### GOAL:
Count the lines in the entries below that contain the string "Where", treating uppercase and lowercase as different. Give only the number.

[Start of EXCERPTED DATA]

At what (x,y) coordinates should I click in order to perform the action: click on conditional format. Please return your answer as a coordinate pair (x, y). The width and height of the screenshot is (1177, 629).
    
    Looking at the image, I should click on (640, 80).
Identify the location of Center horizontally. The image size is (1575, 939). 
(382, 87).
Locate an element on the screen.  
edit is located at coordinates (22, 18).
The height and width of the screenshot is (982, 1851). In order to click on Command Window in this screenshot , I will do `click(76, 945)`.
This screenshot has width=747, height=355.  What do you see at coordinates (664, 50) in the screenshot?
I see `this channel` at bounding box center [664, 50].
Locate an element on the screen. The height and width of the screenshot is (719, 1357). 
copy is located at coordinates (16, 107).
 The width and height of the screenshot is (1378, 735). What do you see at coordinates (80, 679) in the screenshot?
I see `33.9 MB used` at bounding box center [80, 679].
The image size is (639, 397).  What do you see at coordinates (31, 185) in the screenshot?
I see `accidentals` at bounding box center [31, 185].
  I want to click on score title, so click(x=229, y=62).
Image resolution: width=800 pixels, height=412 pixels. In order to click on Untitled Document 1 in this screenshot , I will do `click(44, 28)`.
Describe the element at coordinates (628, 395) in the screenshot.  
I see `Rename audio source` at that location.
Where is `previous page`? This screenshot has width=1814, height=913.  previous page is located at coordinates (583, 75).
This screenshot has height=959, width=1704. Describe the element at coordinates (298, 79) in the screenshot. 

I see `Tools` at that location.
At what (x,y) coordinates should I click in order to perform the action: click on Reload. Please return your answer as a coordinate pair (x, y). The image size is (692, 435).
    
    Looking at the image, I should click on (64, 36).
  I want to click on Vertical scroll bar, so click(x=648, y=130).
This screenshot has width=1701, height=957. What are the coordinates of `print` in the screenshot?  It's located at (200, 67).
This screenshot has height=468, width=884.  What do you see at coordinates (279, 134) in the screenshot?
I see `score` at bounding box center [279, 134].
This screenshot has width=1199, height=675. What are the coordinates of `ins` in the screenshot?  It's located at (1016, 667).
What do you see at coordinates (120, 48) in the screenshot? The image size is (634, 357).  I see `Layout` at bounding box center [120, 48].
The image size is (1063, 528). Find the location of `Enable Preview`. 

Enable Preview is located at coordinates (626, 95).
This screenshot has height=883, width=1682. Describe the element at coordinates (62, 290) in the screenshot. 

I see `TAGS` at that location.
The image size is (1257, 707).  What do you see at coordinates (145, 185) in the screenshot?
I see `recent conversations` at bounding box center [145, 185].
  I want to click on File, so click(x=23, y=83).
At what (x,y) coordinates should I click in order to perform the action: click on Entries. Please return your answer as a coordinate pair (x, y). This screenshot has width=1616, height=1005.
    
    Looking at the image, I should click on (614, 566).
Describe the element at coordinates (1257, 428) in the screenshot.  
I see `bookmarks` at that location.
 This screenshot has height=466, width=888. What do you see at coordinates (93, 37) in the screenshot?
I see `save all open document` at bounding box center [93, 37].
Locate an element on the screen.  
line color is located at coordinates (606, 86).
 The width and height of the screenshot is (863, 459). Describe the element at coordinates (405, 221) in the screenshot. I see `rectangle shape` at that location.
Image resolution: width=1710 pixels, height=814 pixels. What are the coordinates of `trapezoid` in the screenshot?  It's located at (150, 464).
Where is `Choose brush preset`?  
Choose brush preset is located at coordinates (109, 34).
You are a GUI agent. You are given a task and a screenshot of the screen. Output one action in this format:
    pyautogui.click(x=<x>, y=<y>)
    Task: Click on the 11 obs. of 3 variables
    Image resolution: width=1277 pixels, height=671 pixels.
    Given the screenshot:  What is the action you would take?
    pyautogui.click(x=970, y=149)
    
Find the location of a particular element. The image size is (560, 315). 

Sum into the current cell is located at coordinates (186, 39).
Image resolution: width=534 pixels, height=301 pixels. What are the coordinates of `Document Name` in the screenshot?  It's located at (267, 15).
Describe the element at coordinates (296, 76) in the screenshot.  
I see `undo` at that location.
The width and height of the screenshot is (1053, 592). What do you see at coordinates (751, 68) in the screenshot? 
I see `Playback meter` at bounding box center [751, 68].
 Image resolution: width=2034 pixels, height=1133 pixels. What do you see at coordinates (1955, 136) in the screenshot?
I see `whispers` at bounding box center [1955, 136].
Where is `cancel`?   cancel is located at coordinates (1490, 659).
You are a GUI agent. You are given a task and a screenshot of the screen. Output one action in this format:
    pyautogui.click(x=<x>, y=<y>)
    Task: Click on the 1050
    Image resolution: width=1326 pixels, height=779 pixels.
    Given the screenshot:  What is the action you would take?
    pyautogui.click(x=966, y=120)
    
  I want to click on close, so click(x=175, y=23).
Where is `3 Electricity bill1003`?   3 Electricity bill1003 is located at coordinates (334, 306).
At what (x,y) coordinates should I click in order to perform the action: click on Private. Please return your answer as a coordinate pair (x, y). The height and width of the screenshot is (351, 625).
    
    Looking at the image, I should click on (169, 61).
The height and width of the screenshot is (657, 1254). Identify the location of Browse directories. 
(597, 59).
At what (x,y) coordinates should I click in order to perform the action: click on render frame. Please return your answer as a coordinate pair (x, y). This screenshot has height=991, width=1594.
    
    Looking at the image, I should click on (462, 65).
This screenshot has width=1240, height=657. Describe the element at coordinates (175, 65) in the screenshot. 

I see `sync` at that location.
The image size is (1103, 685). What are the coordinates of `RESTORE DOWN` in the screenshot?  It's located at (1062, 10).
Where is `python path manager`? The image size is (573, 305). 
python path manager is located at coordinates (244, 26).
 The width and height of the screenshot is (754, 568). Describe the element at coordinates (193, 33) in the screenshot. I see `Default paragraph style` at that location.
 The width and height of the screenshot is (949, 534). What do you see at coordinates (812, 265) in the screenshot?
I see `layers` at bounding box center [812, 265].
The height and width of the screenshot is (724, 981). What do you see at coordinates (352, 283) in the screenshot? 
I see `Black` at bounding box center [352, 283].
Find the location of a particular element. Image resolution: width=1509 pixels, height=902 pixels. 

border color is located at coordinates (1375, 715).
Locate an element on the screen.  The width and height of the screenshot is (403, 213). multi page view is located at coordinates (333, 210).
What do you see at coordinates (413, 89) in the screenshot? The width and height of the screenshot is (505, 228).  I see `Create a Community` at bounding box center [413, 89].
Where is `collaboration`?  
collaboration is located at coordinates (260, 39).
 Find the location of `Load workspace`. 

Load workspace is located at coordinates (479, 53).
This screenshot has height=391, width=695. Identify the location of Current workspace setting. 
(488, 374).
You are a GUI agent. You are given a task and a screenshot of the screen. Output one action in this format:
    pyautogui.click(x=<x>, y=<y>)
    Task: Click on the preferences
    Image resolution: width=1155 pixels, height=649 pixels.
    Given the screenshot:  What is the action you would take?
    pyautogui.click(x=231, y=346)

[End of EXCERPTED DATA]

### RESULT OF THE TASK:
6